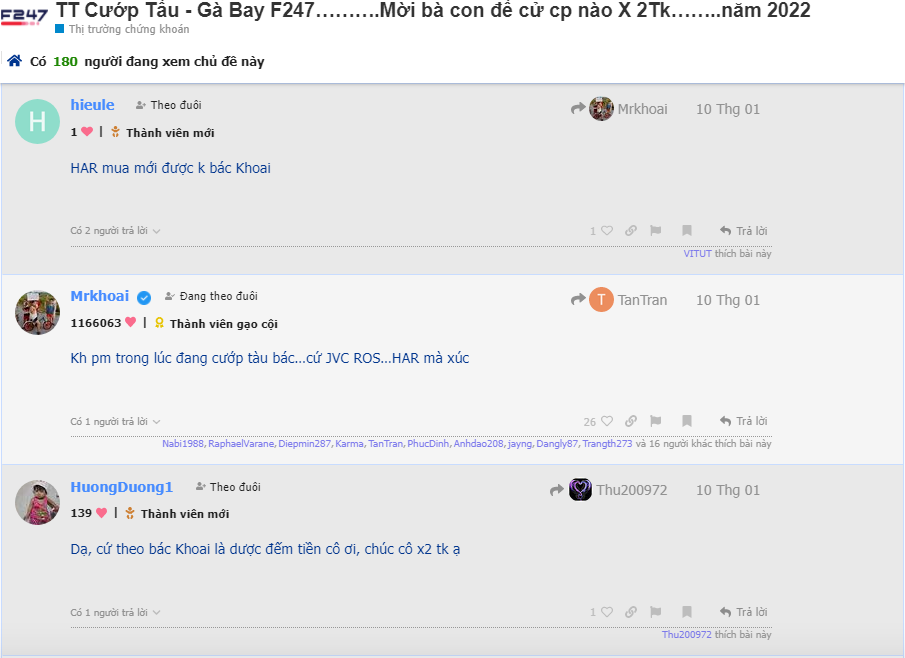Screen dimensions: 905x658
Task: Flag hieule's post
Action: [x=656, y=230]
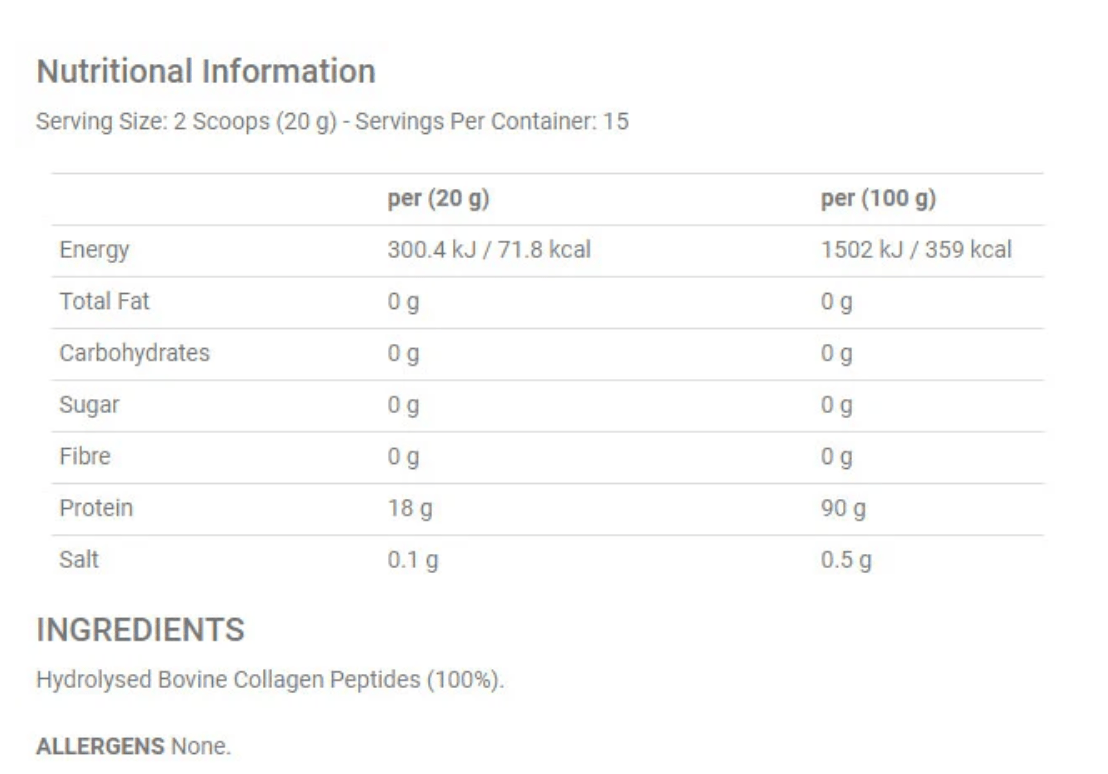Click the Sugar row label
Screen dimensions: 1108x774
(89, 405)
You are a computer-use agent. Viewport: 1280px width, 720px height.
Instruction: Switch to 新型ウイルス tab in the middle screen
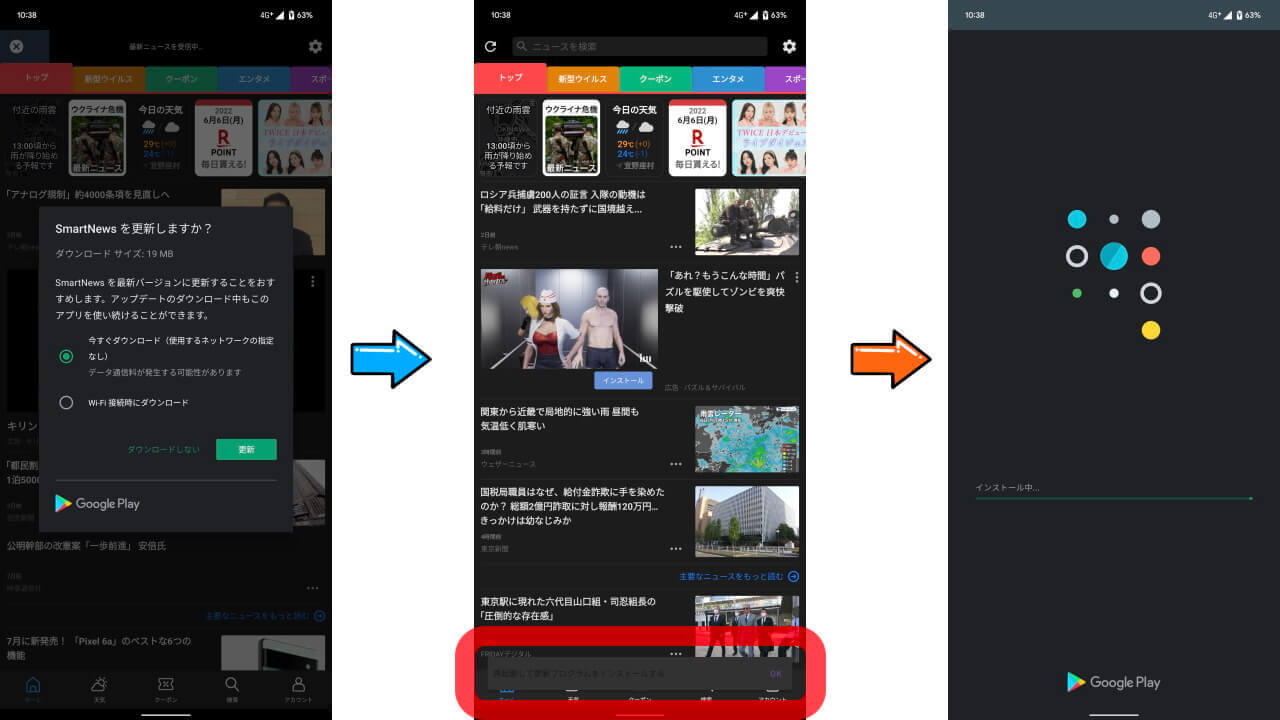click(582, 79)
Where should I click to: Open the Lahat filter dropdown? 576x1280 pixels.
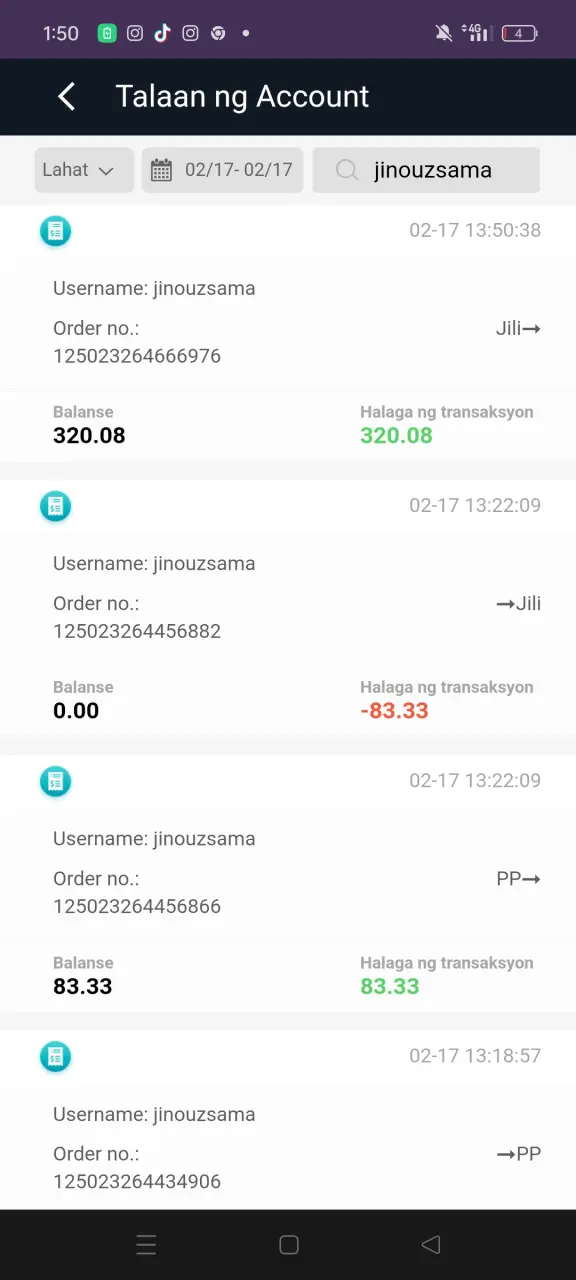click(x=84, y=170)
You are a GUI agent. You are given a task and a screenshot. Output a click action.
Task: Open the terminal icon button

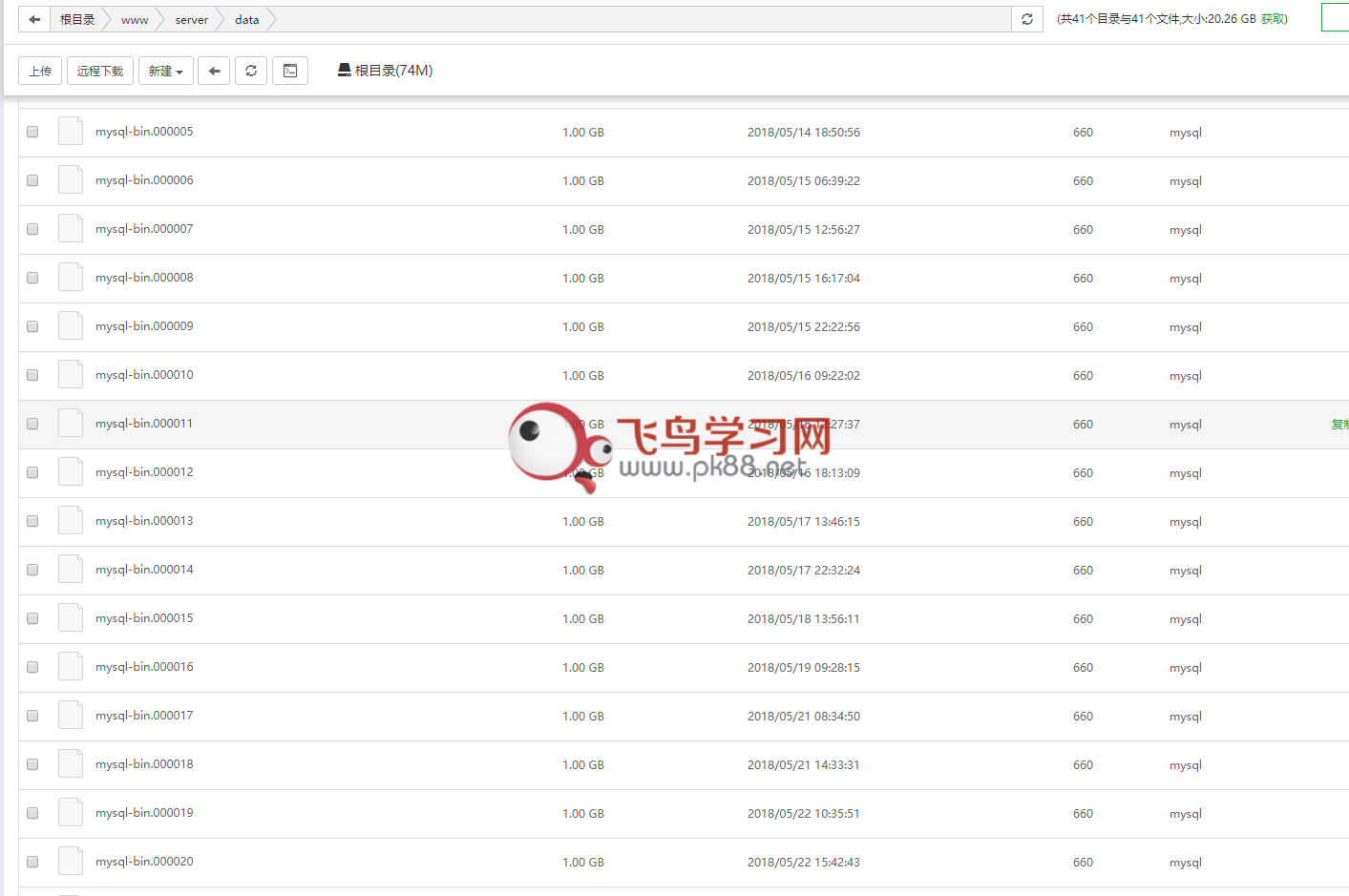point(290,71)
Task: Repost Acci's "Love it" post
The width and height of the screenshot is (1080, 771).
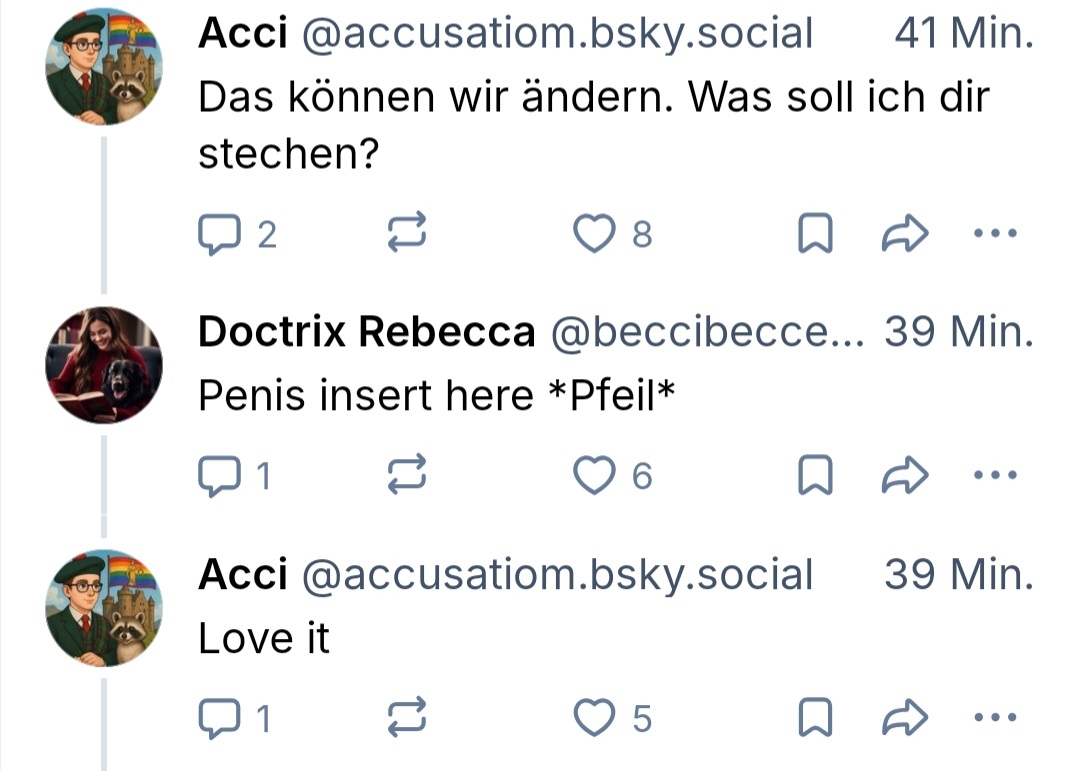Action: [x=407, y=718]
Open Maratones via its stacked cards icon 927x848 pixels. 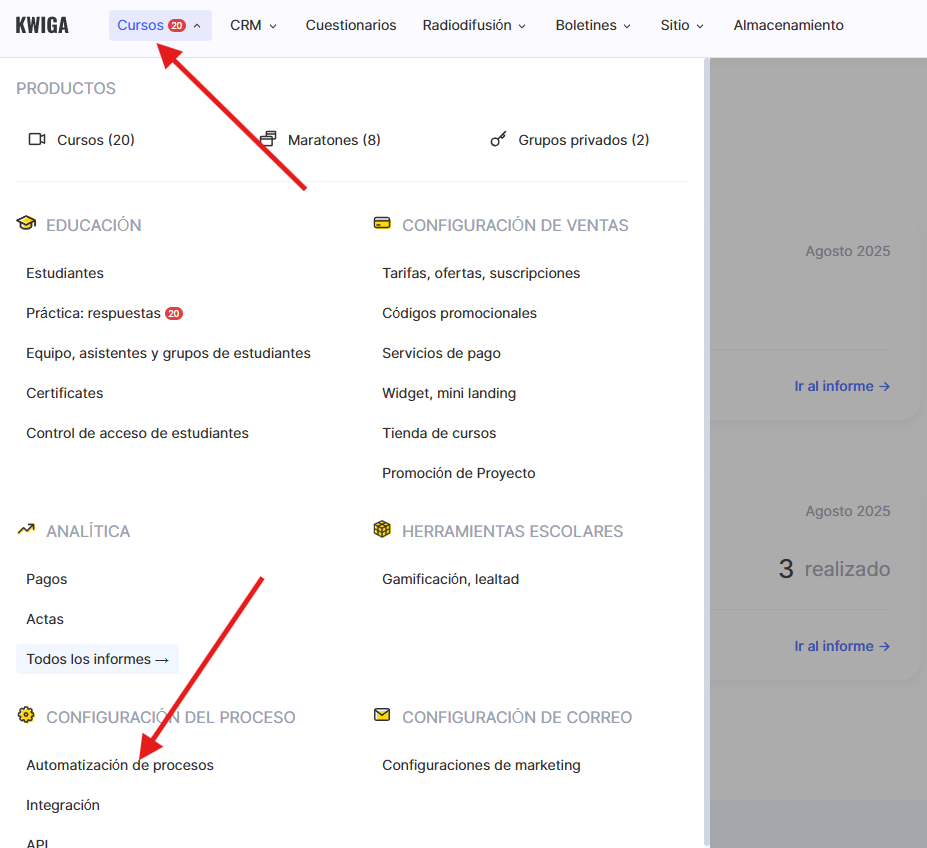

TASK ITEM: Beginning with the line that has "The width and", repeat each remaining line of the data above word for word, keeping pictures out.

FINISHED EXERCISE:
The width and height of the screenshot is (1080, 771).
Action: [x=407, y=718]
Open Maratones via its stacked cards icon 927x848 pixels. 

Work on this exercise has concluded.